─── DATASET ENTRIES

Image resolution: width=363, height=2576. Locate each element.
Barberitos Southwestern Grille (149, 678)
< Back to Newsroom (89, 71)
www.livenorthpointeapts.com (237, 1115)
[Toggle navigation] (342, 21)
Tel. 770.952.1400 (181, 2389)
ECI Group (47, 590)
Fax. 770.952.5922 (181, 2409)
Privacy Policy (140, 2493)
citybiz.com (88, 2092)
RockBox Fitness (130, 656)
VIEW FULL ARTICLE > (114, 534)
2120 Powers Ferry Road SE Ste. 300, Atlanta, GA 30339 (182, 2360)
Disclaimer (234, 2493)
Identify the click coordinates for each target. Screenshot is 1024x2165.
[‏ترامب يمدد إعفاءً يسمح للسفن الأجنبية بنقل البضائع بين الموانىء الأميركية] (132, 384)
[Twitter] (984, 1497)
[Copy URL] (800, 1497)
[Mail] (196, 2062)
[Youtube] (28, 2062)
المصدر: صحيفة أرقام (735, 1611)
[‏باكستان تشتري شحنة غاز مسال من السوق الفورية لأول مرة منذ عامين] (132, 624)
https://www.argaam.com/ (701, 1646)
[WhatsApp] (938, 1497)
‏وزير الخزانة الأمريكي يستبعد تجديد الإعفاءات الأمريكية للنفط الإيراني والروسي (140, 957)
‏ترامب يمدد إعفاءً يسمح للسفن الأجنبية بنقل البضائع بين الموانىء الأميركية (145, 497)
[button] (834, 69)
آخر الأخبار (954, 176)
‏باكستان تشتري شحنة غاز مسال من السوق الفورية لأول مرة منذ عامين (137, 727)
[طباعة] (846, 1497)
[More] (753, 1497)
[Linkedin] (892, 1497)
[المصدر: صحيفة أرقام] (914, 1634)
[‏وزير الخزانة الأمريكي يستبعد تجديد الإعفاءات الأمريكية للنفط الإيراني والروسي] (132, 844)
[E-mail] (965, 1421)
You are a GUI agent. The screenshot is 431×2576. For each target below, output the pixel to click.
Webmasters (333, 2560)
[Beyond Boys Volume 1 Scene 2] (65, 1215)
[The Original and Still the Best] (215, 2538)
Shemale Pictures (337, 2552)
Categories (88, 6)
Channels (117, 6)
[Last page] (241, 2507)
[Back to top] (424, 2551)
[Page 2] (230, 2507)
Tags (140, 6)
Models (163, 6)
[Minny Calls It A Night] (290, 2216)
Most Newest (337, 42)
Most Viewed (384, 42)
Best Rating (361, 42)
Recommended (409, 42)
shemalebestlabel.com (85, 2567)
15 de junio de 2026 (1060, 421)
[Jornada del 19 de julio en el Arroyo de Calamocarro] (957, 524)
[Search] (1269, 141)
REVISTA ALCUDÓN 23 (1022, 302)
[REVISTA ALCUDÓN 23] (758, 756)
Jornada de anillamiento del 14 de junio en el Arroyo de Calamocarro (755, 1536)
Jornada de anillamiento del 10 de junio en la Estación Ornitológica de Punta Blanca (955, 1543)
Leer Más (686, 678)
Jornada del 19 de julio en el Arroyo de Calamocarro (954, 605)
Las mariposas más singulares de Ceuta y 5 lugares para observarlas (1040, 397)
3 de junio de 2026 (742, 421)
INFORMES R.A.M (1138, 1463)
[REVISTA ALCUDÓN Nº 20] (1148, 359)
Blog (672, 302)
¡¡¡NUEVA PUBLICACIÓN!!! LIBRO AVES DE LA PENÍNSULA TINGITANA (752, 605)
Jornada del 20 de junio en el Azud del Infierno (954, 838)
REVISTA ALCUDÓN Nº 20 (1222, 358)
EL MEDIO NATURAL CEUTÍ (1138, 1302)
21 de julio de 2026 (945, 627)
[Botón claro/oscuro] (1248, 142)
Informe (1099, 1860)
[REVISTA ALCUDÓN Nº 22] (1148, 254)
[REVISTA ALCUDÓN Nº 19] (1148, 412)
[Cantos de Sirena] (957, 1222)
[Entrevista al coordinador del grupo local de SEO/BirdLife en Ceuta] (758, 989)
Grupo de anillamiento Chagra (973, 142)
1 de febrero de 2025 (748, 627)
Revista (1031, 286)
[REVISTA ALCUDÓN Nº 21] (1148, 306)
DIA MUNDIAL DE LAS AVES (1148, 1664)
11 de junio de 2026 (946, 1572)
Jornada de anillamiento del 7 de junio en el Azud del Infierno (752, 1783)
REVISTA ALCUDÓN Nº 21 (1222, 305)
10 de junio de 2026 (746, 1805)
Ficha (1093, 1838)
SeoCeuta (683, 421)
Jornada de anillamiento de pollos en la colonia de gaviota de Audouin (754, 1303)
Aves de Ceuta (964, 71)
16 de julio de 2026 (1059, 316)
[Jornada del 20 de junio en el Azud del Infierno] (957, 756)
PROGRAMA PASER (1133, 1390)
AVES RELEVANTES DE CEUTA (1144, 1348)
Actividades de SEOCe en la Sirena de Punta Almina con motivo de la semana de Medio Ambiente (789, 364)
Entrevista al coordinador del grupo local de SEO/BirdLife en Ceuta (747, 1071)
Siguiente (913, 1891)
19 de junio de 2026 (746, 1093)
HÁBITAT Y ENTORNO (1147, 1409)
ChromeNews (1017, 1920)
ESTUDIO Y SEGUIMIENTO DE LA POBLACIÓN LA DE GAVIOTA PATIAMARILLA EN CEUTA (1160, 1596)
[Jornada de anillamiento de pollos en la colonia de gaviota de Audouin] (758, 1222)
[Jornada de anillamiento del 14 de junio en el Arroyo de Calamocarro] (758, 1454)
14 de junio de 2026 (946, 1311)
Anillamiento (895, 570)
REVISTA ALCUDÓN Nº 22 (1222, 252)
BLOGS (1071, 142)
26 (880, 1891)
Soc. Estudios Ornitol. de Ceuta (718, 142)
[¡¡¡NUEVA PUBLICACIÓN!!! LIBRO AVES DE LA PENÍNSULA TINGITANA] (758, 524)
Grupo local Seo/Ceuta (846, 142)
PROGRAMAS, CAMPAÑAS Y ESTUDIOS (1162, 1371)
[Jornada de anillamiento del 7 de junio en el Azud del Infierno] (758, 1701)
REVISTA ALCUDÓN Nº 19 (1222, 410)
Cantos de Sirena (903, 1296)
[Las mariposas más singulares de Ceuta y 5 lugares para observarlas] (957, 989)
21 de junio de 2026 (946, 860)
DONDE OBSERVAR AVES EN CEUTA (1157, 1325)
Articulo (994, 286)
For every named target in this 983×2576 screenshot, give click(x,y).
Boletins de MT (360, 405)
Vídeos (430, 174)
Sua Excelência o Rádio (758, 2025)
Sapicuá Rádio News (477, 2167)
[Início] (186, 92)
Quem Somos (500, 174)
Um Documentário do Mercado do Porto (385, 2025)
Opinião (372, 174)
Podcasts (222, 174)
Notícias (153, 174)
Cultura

──────

## ASSIGNED TASK
Repeat exactly the lines of the records from the one containing "Sapicuá Rádio News (477, 2167)" to the last, and include no line outside that stretch.

## EXERCISE OUTPUT
Sapicuá Rádio News (477, 2167)
[Início] (186, 92)
Quem Somos (500, 174)
Um Documentário do Mercado do Porto (385, 2025)
Opinião (372, 174)
Podcasts (222, 174)
Notícias (153, 174)
Cultura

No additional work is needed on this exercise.